Dram Shop Act Claims in Pennsylvania and West Virginia
Dram shop laws are laws that allow someone to file a lawsuit that holds a third-party accountable in a personal injury or wrongful death case.
These laws focus on businesses that serve or sell alcohol. If a bar, restaurant, or store sells alcohol to an intoxicated or underage person and that person goes on to do something that causes injury or death to another person, the entity that sold the alcohol is legally liable.
Each state enacts its own dram shop laws. Dram shop laws in Pennsylvania and West Virginia hold businesses liable for serving or selling alcohol to minors or people who are intoxicated. Victims injured due to the drunken behavior of another person can not only hold the perpetrator accountable, but they can also hold accountable the entity that supplied the alcohol.

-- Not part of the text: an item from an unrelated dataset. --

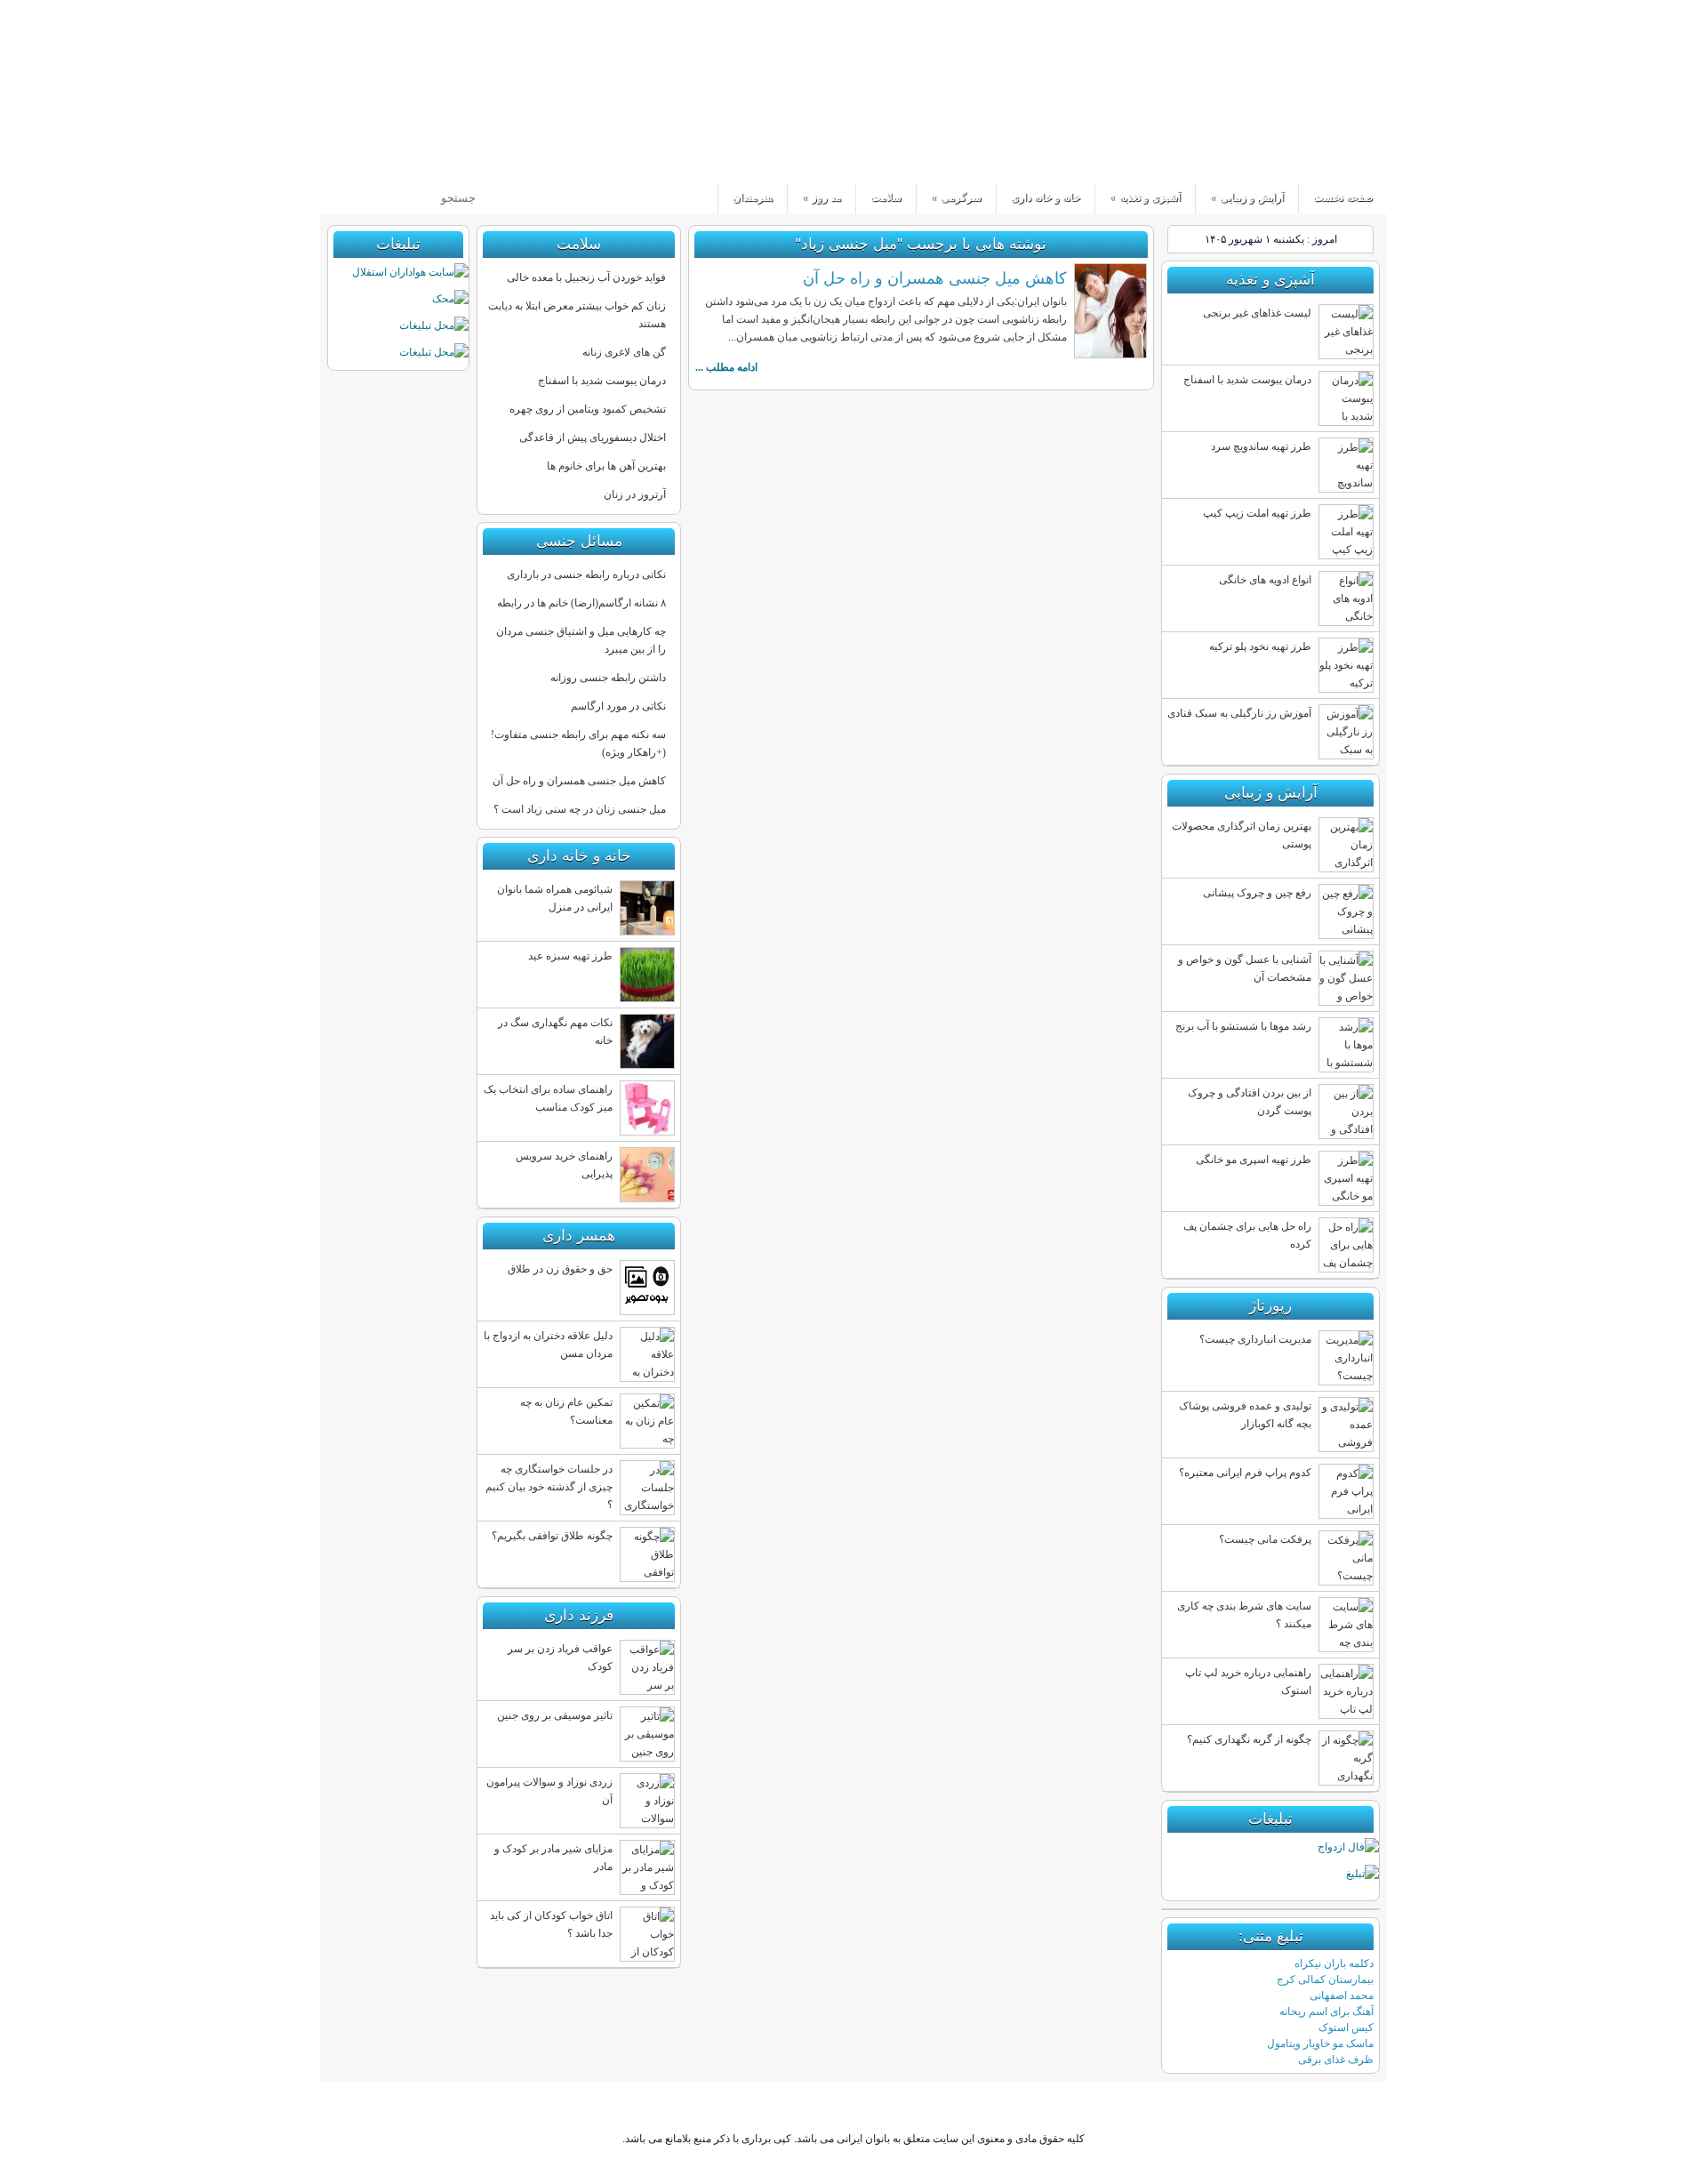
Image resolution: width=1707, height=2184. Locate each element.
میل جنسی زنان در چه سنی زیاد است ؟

How Do You File a Dram Shop Claim in Pennsylvania or West Virginia?
West Virginia’s state court system recognizes dram shop liability but doesn’t specifically address underage alcohol consumption. The law focuses on physical incapacitation. If someone is obviously drunk, the establishment cannot legally serve them. If an intoxicated person goes on to cause injury to someone else, the establishment is legally accountable for damages.

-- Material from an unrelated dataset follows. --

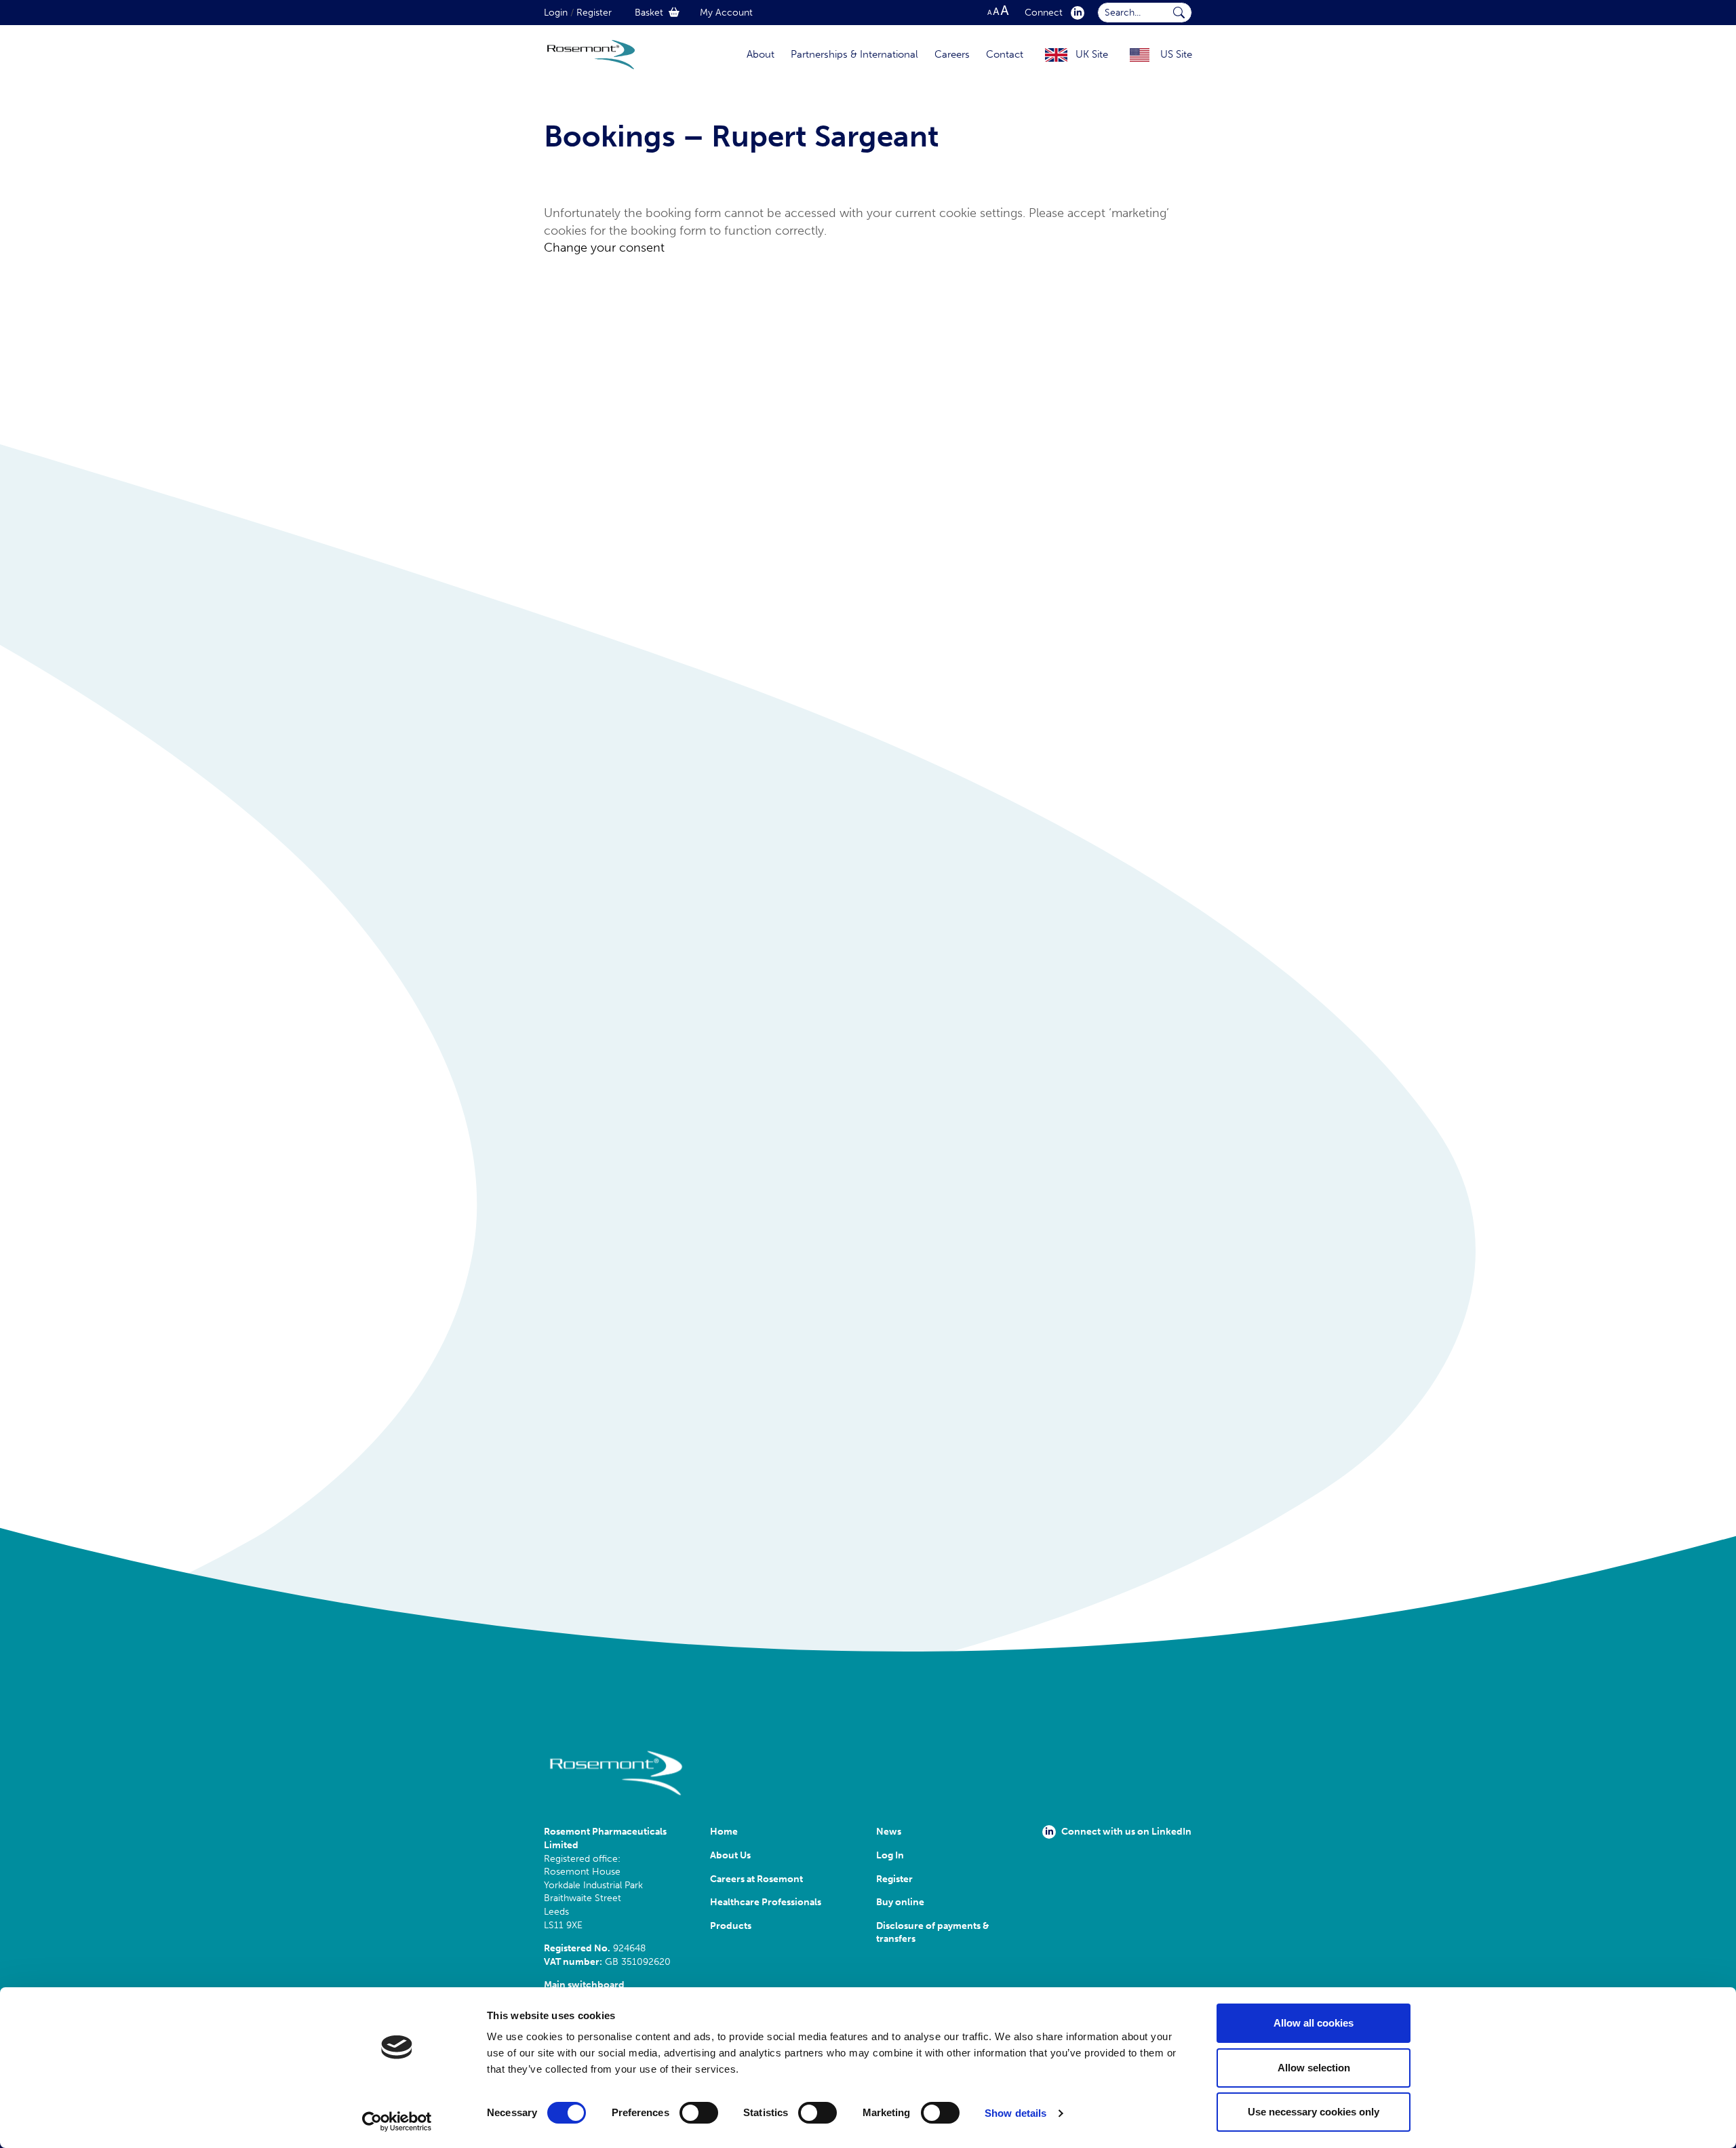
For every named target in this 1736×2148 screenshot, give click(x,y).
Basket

It allows those injured in an accident related to someone’s alcohol consumption to pursue additional compensation from the bar, restaurant, liquor store, or other commercial entity that provided the alcohol.

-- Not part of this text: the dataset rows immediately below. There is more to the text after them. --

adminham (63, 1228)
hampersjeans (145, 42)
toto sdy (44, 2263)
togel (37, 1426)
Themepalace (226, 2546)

In Pennsylvania, the Pennsylvania Liquor Code governs dram shop liability. It also holds alcohol vendors accountable for injuries suffered due to an intoxicated or minor’s negligence if the person was “visibly intoxicated” when the alcohol was sold.
Pennsylvania courts also recognize “negligence per se.” This means the victim needn’t prove anything regarding the alcohol vendor’s liability. Violating the state’s liquor code is enough to suppose the claim.
Additionally, Pennsylvania recognizes civil liability claims in cases that involve service to minors, but not when all parties involved are of legal drinking age.
Dram shop law does not apply to social hosts. If you host a party in your home and someone is intoxicated, you are not legally responsible for denying them service. There are very few instances in which a social host’s liability will be called into question if an accident occurs as the result of intoxication.
Keep in mind, there is a two-year statute of limitations on dram shop legal action. In West Virginia and Pennsylvania, the injured party must bring a dram shop claim against the establishment within two years of the date of the person’s injury.